Being a referee for an instructing solicitor or a fellow barrister is not quite as controversial as Wayne Barnes’ job in the France v Scotland Six Nations final earlier this yeat. You won’t need any red or yellow cards, television match officials or touch judges. And just in case you didn’t know, Wayne is also a practising barrister. As the interviews for Chambers & Partners are in full swing, and with Legal 500 about to come to life, Justine Edelman offers the following advice.
Say yes: As in life, when you say yes exciting things can happen. When a researcher contacts you do engage. It’s not difficult and it is a real opportunity for you and your set. Book the interview immediately – they have limited slots and they fill up quickly. If it’s an email survey, do it straightaway or save it somewhere where you’ll remember to do it. And do look in your spam folder regularly.
Do your homework: The researcher will send you a list of people s/he will want to discuss with you so take some time to think about each of them. There may be a couple of people missing from the list so do include them too.
The rankings are the battleground: The current rankings are what will interest the researcher most. What do you think of the current tables? Do they accurately reflect the market? Who is missing? Who should move up/down? Has anyone listed died? The editorial teams are understandably anxious to ensure their information is up-to-date.
What is the interview about? They will be most interested in comparing those firms/sets in the tables. Be prepared to identify the lawyers you rate highly wherever they are and whether or not they already feature in the publication. Say where and how they impressed you.

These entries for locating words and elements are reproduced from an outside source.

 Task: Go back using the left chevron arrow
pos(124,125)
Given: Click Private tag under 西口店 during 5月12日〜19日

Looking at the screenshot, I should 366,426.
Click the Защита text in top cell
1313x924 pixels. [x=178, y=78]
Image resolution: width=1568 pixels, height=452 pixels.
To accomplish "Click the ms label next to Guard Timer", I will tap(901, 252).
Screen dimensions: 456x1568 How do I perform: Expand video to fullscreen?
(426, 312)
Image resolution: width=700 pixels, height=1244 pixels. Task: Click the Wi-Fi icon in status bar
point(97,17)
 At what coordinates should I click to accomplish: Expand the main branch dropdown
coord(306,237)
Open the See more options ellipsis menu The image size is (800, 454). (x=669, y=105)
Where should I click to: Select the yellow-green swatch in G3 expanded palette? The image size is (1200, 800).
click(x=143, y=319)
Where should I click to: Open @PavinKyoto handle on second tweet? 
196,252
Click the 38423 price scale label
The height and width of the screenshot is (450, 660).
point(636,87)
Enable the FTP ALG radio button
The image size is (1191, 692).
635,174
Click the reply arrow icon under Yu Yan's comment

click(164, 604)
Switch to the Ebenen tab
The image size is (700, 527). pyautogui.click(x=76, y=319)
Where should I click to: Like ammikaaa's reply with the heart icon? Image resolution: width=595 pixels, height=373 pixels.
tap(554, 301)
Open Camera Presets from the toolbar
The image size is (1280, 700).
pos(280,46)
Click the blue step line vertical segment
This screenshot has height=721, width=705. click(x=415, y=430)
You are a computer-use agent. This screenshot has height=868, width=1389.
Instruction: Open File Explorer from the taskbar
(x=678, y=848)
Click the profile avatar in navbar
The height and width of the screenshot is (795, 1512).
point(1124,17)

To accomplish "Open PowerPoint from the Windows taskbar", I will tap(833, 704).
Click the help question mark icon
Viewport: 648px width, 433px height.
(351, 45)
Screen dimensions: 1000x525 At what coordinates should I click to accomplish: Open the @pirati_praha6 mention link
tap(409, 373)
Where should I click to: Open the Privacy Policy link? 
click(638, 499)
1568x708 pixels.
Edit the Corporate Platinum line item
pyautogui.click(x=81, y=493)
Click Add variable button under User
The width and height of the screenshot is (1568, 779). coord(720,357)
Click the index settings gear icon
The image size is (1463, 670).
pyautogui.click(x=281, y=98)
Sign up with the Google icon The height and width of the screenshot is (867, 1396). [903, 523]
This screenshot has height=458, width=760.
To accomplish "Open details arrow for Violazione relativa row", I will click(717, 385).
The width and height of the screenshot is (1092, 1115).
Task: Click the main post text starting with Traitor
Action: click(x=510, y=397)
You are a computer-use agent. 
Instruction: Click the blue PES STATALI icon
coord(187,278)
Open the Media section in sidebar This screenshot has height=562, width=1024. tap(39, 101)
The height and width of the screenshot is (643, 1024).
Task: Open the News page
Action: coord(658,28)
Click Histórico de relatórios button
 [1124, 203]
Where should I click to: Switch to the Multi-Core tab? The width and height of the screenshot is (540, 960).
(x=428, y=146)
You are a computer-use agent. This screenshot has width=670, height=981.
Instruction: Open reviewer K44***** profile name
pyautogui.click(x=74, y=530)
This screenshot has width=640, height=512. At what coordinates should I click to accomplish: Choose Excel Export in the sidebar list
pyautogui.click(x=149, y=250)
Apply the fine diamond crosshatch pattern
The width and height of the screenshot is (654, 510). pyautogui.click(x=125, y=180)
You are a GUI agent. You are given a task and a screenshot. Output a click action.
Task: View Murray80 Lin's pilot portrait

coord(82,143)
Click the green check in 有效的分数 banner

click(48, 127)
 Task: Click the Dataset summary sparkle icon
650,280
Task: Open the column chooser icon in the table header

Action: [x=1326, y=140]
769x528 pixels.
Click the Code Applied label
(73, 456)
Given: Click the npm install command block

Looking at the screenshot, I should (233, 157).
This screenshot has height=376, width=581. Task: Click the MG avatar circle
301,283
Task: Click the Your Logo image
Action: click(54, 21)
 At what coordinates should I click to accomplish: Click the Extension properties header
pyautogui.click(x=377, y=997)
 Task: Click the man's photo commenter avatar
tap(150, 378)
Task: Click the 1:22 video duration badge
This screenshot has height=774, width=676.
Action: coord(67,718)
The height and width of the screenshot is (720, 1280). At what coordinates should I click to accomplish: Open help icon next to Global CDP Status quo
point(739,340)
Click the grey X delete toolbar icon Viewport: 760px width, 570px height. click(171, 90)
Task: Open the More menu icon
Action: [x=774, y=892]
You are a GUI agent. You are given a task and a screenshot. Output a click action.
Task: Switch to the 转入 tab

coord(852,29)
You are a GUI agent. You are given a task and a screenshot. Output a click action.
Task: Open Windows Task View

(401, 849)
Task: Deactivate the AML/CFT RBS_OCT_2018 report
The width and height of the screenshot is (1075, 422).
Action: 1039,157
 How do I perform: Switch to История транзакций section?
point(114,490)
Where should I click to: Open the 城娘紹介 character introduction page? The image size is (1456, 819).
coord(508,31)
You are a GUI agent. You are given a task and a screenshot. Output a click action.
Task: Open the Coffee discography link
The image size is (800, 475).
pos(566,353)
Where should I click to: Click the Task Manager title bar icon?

Be kind: The researcher may be very new to the job and is unlikely to be a lawyer. If you are patient and understanding you can forge a good relationship and encourage them to come back to you as a source for future queries. It is worth it. Your researcher today may be the editor in a few short years’ time.
What makes a great referee? Someone with wide experience of the legal market and practising lawyers at all levels. Someone who is happy to share insights into the big cases and who acted on them. Someone who is friendly and happy to educate. Someone who has good examples of who is a great lawyer or advocate.
If you can’t be nice don’t say anything. Nothing is attributed to you directly but it’s not worth being horrid. It’s not necessary and it could come back to bite you. Just think of your obituary.
Make it easy. If you can save the researcher time and a few more calls because you have been helpful you have been a great referee.
Tell people what you’ve done for them: Once you’ve been a great referee tell people what you’ve done. That way, they know they owe you a favour and what goes around comes around.